En la matière, le groupe UDI-UC considère comme essentielle la question de l’étiquetage. Il importe que le consommateur soit parfaitement informé de l’origine des produits, à laquelle il est, nous semble-t-il, extrêmement sensible, ainsi qu’à la valorisation des produits de France.

Certes, l’on nous oppose en permanence la position de Bruxelles, qui mettrait son veto à l’inscription d’une meilleure traçabilité. Dès lors, comment expliquer que, le 11 novembre dernier, la Commission européenne ait imposé que, désormais, les biens et denrées produits dans les colonies juives de Cisjordanie soient étiquetés comme tels ? Si on peut le faire pour des produits de cette origine, pourquoi ne peut-on le faire, et de façon extrêmement précise, pour l’ensemble des produits alimentaires fabriqués en France et en Europe ? On doit pouvoir avancer sur ce sujet. Il n’y a aucune raison que le traitement diffère des uns aux autres.

Cette question de la traçabilité est aussi liée à la capacité de nos moyens de contrôle sanitaire. Je sais, monsieur le ministre, que vous avez obtenu 60 postes supplémentaires à cette fin. Néanmoins, les moyens dédiés aux contrôles sont globalement en baisse. Notre préoccupation est que les services de contrôle puissent réellement assurer leur mission.

En conclusion, monsieur le ministre, la devise de ma commune est Neb ne had ne ved ket, ce qui signifie « qui ne sème ne récolte ». Pour pouvoir récolter demain, il faudrait que le budget soit amélioré ! (Applaudissements sur les travées de l'UDI-UC et du groupe Les Républicains.)

M. le président. La parole est à M. Franck Montaugé.

M. Franck Montaugé. Monsieur le président, monsieur le ministre, mes chers collègues, le budget pour 2016 de la mission « Agriculture, alimentation, forêt et affaires rurales » s’inscrit dans une trajectoire qui conjugue trois objectifs étroitement liés.
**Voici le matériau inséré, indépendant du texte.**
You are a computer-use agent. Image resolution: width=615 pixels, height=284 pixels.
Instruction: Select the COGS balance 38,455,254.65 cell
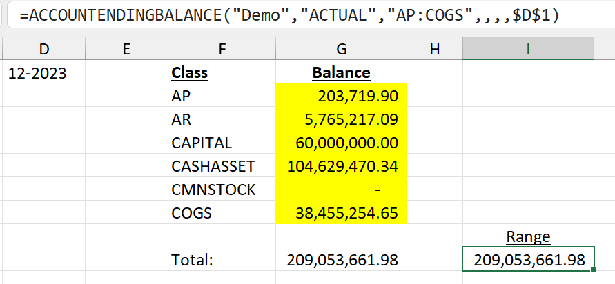coord(341,213)
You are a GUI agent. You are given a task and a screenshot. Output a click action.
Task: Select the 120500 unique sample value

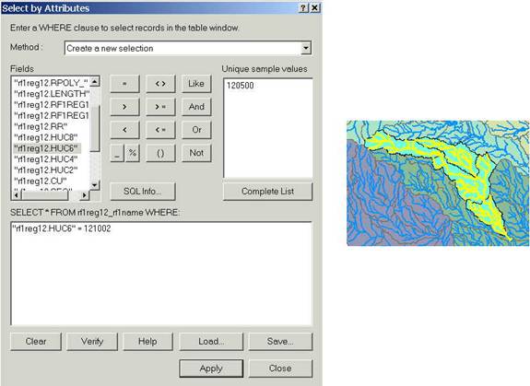click(x=241, y=86)
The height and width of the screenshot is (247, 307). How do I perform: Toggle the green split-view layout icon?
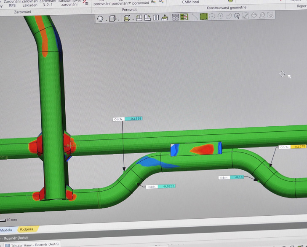pos(184,17)
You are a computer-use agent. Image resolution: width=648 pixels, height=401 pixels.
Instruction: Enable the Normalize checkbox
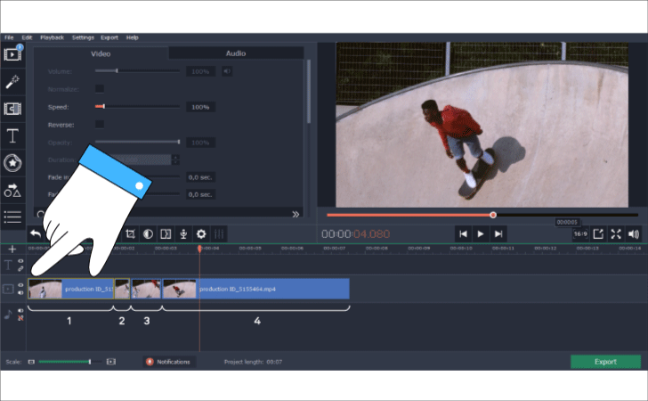[x=100, y=88]
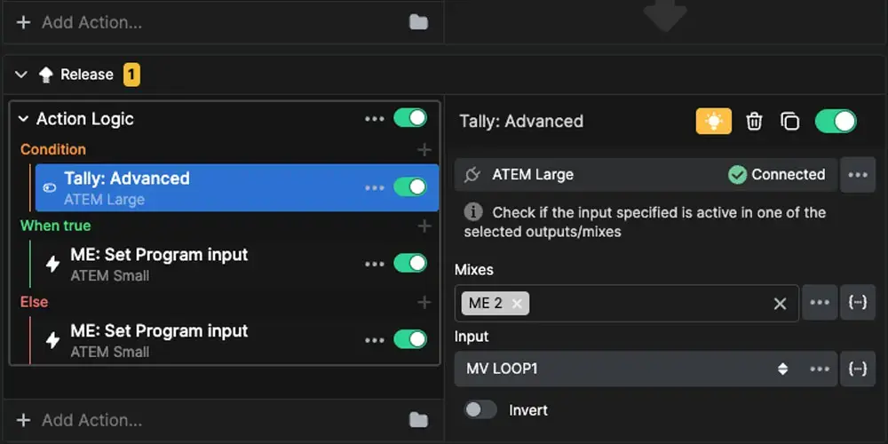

Deux sont propres à la politique agricole. Le premier est l’amélioration structurelle de la performance économique, sociale et environnementale de l’appareil de production, dans la coexistence de modes et d’organisations de production différents, mais complémentaires pour répondre à la variété des besoins des marchés. Le deuxième est la réponse immédiate aux crises que traversent certaines filières qui, pour paraître conjoncturelles, n’en ont pas moins un caractère structurel. Le troisième, enfin, commun à toutes les missions du présent projet de loi de finances, est la contribution à la restauration progressive des comptes publics de la nation.

Cependant, l’appréciation du budget consacré en 2016 à la politique agricole de la France ne saurait se limiter à l’analyse des quatre programmes de la présente mission.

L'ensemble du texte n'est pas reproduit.